Collected data
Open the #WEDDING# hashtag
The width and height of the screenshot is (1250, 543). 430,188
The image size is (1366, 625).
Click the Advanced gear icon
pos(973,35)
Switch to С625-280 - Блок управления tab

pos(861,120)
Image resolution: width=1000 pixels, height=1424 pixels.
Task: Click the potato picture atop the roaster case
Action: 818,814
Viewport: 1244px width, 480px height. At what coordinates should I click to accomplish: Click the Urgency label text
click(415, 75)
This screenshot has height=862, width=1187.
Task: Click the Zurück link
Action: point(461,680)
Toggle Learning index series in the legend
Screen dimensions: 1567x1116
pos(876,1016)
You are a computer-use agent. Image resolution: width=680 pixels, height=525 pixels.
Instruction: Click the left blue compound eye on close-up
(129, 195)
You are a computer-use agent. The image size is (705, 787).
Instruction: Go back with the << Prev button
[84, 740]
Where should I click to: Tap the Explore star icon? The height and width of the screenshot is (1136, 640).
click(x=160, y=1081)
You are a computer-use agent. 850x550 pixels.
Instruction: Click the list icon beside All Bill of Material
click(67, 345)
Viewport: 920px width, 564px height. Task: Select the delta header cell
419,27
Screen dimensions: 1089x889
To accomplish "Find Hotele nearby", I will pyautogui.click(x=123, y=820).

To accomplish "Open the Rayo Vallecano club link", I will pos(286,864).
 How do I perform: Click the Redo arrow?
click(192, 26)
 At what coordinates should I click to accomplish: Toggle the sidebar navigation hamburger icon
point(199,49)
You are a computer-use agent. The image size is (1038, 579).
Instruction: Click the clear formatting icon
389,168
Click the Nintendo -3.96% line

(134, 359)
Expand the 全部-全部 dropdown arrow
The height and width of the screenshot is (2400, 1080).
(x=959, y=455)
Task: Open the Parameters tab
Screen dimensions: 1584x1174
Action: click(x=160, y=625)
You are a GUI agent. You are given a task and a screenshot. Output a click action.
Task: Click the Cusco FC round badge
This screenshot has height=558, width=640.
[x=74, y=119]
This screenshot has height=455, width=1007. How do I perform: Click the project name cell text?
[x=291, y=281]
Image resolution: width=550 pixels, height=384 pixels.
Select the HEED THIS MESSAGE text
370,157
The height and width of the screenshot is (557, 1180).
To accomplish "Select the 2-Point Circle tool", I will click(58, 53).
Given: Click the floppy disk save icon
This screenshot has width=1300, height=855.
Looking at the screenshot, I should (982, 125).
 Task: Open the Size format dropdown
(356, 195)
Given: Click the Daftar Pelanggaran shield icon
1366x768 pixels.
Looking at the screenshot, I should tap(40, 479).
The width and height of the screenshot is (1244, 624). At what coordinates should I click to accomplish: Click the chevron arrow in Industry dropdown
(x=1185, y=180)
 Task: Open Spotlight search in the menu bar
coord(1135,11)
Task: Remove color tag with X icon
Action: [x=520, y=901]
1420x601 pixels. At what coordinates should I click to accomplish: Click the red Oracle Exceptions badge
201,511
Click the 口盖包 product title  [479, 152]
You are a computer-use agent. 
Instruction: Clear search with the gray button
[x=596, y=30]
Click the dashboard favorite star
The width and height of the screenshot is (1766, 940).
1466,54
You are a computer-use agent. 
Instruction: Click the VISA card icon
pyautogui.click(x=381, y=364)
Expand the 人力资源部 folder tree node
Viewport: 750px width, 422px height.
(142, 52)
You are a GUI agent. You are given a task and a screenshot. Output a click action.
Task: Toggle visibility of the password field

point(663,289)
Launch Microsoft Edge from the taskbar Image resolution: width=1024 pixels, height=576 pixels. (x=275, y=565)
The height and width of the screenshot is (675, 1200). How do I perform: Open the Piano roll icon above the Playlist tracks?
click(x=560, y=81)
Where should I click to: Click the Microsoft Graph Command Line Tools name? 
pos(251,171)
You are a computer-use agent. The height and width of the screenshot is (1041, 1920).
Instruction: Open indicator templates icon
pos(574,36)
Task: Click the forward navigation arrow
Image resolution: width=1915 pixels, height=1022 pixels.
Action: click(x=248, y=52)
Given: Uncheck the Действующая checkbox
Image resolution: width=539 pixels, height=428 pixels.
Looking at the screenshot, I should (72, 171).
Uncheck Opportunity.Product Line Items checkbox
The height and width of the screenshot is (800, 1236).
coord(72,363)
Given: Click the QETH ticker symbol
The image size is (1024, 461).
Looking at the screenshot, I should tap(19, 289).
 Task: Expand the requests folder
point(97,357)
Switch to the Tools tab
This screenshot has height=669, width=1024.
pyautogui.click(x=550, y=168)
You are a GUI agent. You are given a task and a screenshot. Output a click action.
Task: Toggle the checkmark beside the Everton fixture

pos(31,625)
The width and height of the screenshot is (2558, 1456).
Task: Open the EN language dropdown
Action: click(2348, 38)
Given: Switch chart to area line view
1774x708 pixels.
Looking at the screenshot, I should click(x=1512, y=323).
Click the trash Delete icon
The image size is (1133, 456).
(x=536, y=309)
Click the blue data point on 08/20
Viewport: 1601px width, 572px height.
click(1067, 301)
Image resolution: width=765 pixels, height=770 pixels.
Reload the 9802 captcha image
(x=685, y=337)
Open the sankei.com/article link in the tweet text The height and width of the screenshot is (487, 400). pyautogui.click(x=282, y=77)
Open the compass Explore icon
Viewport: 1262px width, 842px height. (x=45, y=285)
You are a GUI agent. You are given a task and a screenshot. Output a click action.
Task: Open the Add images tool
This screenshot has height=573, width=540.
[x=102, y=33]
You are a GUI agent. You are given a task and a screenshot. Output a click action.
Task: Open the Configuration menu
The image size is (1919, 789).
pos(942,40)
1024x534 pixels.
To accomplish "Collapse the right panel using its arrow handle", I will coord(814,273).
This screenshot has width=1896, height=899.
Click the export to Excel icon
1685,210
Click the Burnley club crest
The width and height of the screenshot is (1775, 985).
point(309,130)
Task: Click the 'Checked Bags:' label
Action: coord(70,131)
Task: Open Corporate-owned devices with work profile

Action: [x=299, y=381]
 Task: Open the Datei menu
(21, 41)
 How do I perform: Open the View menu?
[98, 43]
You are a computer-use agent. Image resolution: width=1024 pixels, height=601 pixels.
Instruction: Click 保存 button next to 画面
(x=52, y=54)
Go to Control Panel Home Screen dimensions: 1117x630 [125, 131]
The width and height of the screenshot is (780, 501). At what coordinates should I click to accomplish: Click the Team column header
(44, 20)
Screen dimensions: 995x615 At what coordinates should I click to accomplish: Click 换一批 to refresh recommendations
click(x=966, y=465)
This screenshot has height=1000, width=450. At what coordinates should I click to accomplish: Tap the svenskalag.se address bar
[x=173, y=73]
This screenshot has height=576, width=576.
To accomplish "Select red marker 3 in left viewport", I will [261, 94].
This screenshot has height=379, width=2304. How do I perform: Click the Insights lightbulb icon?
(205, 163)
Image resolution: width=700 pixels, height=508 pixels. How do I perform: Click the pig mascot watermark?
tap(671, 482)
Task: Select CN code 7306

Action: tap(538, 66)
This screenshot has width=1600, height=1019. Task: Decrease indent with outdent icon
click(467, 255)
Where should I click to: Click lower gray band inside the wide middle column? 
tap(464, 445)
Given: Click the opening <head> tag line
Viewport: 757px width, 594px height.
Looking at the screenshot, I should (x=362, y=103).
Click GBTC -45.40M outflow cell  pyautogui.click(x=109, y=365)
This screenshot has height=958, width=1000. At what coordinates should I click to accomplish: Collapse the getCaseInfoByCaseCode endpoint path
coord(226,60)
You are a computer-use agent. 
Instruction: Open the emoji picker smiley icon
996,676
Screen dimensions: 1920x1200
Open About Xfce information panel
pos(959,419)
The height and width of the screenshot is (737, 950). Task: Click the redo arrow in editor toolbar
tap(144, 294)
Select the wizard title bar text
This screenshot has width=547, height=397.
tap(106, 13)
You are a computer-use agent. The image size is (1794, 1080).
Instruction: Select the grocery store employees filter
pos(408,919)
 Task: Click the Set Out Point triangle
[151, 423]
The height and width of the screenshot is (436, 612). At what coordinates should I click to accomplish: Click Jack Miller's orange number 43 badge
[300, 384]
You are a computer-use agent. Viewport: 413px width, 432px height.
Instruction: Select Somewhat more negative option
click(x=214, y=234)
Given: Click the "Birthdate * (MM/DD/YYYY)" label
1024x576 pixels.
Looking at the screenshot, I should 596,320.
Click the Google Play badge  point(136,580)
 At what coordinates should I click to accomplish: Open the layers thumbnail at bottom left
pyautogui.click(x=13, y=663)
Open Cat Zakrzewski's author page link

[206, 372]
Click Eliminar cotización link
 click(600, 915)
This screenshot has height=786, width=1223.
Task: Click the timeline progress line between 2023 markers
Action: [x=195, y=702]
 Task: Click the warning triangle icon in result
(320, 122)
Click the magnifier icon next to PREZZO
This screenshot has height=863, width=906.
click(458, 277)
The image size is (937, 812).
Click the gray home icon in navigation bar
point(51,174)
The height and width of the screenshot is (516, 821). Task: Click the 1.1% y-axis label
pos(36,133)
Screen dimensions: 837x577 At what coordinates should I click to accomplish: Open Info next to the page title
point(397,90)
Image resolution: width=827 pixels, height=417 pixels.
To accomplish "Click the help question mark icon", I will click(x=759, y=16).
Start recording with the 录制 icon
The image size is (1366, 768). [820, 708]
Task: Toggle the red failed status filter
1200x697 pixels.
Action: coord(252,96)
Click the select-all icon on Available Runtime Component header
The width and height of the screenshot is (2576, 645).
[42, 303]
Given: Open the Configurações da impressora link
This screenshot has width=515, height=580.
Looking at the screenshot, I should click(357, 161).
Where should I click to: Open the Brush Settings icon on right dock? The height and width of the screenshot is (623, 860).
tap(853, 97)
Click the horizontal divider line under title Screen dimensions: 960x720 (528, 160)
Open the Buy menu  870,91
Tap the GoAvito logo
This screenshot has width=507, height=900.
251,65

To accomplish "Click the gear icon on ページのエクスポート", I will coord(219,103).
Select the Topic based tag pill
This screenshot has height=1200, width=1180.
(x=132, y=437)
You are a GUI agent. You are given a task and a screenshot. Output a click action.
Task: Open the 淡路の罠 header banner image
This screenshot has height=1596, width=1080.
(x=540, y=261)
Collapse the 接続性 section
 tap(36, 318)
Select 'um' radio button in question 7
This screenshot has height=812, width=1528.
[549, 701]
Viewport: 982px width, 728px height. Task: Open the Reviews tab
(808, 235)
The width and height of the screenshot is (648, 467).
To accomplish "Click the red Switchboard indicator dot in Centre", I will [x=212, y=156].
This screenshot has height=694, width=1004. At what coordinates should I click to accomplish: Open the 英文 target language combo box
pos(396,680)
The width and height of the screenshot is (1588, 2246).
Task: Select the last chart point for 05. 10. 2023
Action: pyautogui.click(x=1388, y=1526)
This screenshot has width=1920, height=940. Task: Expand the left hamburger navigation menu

Task to complete
Print the lines above from the one with "Task: Click the Cusco FC round badge" through the one with "Image resolution: width=550", both included, exactly as written and nothing more.

Exercise solution
Task: Click the Cusco FC round badge
This screenshot has height=558, width=640.
[x=74, y=119]
This screenshot has height=455, width=1007. How do I perform: Click the project name cell text?
[x=291, y=281]
Image resolution: width=550 pixels, height=384 pixels.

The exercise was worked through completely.